Tudo isto está ligado a um conjunto de exploits conhecido como “Coruna”, que pesquisadores de segurança e equipamentos de resposta têm associado a um kit que reúne múltiplas cadeias de ataque. Os relatórios técnicos — que descreveram mais de vinte exploits agrupados em várias cadeias — mostram que o kit estava orientado para versões do iOS desde 13.0 até 17.2.1. Grupos que monitoram malware e exploits, como iVerify, documentaram o uso de Coruna em campanhas que entregam um marco de ataque maior (às vezes referido como CryptoWaters), e os achados foram analisados publicamente por diversos laboratórios.
Em paralelo, surgiram afirmações jornalísticas sobre a possível origem de algumas partes do código. Segundo essas informações, ferramentas e exploits empregados por Coruna poderiam ter sido desenvolvidos por atores vinculados ao setor da defesa e, posteriormente, filtrados ou vendidos a intermediários. Entre os nomes citados na cobertura, foi mencionado um exdirectivo de uma empresa contratista que foi condenado por transações com vulnerabilidades; no entanto, as atribuições neste domínio são geralmente complexas e é habitual que os pesquisadores peçam cautela antes de traçar conclusões definitivas.

Outra consequência destacada do caso é a reutilização de vulnerabilidades: Coruna incorpora exploits que apontam para falhas já observadas em campanhas prévias, como algumas que se agruparam sob a etiqueta “Operation Triangulation” no ano anterior. Especialistas em segurança sublinharam que a coincidência nas vulnerabilidades exploradas não implica necessariamente que o código tenha sido copiado. Uma equipe com suficiente pericia pode desenvolver exploits diferentes que apontem à mesma fraqueza, e por isso a atribuição exige evidências técnicas e contextuales mais amplas que a simples reutilização de falhas.

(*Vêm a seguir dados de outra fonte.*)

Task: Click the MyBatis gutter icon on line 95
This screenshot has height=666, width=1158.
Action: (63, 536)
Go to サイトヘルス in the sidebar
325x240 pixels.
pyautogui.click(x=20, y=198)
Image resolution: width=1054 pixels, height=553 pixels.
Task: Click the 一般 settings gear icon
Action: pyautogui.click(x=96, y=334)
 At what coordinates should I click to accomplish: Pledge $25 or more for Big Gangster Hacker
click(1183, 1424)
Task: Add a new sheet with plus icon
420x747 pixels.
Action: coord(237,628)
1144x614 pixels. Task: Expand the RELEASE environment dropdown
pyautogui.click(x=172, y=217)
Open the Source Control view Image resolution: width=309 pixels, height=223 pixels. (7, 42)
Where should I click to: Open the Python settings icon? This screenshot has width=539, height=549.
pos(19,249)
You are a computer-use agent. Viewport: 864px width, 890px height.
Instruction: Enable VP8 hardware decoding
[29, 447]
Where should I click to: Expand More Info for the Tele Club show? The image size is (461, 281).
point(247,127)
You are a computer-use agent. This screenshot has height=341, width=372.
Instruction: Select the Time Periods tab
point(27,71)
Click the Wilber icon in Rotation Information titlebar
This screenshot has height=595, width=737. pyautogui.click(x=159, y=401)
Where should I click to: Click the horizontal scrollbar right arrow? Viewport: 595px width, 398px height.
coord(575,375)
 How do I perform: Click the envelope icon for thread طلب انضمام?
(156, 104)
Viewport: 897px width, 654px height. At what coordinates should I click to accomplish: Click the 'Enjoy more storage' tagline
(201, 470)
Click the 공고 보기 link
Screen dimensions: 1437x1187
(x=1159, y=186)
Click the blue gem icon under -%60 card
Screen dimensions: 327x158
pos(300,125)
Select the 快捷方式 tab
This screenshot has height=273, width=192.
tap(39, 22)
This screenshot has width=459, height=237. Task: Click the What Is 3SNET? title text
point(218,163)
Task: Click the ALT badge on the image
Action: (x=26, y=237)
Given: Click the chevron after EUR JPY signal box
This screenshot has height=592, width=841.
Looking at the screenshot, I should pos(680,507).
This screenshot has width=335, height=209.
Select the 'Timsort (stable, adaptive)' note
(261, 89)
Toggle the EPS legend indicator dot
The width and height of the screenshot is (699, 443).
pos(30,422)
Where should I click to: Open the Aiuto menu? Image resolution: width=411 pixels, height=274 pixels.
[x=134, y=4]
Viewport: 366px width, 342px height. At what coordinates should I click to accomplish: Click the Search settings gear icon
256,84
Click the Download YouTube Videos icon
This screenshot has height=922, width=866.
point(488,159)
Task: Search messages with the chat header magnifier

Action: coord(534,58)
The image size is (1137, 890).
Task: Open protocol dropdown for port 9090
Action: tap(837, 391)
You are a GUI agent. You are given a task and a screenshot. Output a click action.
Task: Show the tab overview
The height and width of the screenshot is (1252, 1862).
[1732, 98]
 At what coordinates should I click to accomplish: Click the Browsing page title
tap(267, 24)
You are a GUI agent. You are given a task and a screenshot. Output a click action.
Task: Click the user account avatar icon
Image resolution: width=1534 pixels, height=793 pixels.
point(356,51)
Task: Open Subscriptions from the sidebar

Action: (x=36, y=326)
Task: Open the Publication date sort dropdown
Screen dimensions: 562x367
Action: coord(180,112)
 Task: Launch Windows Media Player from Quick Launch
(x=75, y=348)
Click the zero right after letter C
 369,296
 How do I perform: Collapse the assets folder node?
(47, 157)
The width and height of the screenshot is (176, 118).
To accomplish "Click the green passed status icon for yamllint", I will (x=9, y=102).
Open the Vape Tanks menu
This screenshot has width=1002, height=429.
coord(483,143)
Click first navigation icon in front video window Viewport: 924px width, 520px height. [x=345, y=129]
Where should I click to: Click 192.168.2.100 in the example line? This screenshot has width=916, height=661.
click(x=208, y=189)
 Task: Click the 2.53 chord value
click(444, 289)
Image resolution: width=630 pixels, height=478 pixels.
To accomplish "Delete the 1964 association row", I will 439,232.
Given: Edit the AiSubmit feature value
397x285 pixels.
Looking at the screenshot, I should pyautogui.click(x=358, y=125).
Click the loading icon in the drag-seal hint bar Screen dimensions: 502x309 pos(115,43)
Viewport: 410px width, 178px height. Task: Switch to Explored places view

Diante deste panorama, a mensagem principal para usuários e responsáveis por TI é simples: atualizar o software quando possível e aplicar os adesivos que a Apple publicou para as versões suportadas. Mesmo quando um dispositivo não pode receber a última iteração do sistema, as atualizações retrocompatíveis que a Apple libertou oferecem uma camada de defesa crítica contra este tipo de ameaças. Além disso, é conveniente manter hábitos de navegação prudentes, evitar abrir ligações ou arquivos de origem duvidosas e rever as configurações de segurança do navegador e do sistema.
A proliferação de kits como Coruna lembra que a segurança dos dispositivos móveis já não é apenas uma questão de adesivos: é um ecossistema onde atores com diferentes incentivos competem por exploits, onde os achados técnicos podem viajar entre mercados e onde a transparência na pesquisa e a rapidez na mitigação marcam a diferença entre um incidente controlado e uma lacuna massiva. Para quem quiser aprofundar os detalhes técnicos dos erros corrigidos, as notas da Apple e as bases de dados públicas de vulnerabilidades são um bom ponto de partida e estão disponíveis nas páginas de suporte e na NVD associadas neste artigo.